[Directions] Give back the line containing "Bookmark this tweet" along with every line after it, exactly, until the entries end.

Data extracted from a collection

***

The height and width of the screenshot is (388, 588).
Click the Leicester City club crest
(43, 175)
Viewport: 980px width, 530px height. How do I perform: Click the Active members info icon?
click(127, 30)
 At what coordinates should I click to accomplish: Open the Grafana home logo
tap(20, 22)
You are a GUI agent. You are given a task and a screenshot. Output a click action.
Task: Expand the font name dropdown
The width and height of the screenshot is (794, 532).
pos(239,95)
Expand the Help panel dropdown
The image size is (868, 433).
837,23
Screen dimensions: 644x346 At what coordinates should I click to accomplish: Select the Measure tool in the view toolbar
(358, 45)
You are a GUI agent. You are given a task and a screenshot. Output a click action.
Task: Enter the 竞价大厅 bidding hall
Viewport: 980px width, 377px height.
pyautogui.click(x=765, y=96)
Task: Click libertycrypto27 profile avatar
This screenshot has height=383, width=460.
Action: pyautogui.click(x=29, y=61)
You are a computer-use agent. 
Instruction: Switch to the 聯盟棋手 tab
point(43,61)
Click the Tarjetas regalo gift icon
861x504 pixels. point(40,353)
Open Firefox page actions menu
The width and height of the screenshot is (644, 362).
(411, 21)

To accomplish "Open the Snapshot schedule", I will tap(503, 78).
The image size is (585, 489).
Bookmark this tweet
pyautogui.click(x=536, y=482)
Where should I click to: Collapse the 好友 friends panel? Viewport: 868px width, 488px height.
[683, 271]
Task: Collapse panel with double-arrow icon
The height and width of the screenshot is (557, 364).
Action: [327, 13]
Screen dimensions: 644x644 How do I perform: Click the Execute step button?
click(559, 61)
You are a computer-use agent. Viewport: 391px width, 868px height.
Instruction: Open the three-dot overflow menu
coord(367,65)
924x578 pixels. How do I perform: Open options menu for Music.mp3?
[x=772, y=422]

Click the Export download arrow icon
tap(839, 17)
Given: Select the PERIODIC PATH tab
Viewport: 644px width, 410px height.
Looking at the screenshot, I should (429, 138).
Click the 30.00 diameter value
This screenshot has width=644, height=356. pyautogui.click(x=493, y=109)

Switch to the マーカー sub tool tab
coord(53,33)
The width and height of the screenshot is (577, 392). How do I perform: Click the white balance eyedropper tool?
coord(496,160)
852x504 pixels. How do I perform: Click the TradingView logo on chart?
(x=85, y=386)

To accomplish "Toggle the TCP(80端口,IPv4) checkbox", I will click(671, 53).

***

[Exercise response]
Bookmark this tweet
pyautogui.click(x=536, y=482)
Where should I click to: Collapse the 好友 friends panel? Viewport: 868px width, 488px height.
[683, 271]
Task: Collapse panel with double-arrow icon
The height and width of the screenshot is (557, 364).
Action: [327, 13]
Screen dimensions: 644x644 How do I perform: Click the Execute step button?
click(559, 61)
You are a computer-use agent. Viewport: 391px width, 868px height.
Instruction: Open the three-dot overflow menu
coord(367,65)
924x578 pixels. How do I perform: Open options menu for Music.mp3?
[x=772, y=422]

Click the Export download arrow icon
tap(839, 17)
Given: Select the PERIODIC PATH tab
Viewport: 644px width, 410px height.
Looking at the screenshot, I should (429, 138).
Click the 30.00 diameter value
This screenshot has width=644, height=356. pyautogui.click(x=493, y=109)

Switch to the マーカー sub tool tab
coord(53,33)
The width and height of the screenshot is (577, 392). How do I perform: Click the white balance eyedropper tool?
coord(496,160)
852x504 pixels. How do I perform: Click the TradingView logo on chart?
(x=85, y=386)

To accomplish "Toggle the TCP(80端口,IPv4) checkbox", I will click(671, 53).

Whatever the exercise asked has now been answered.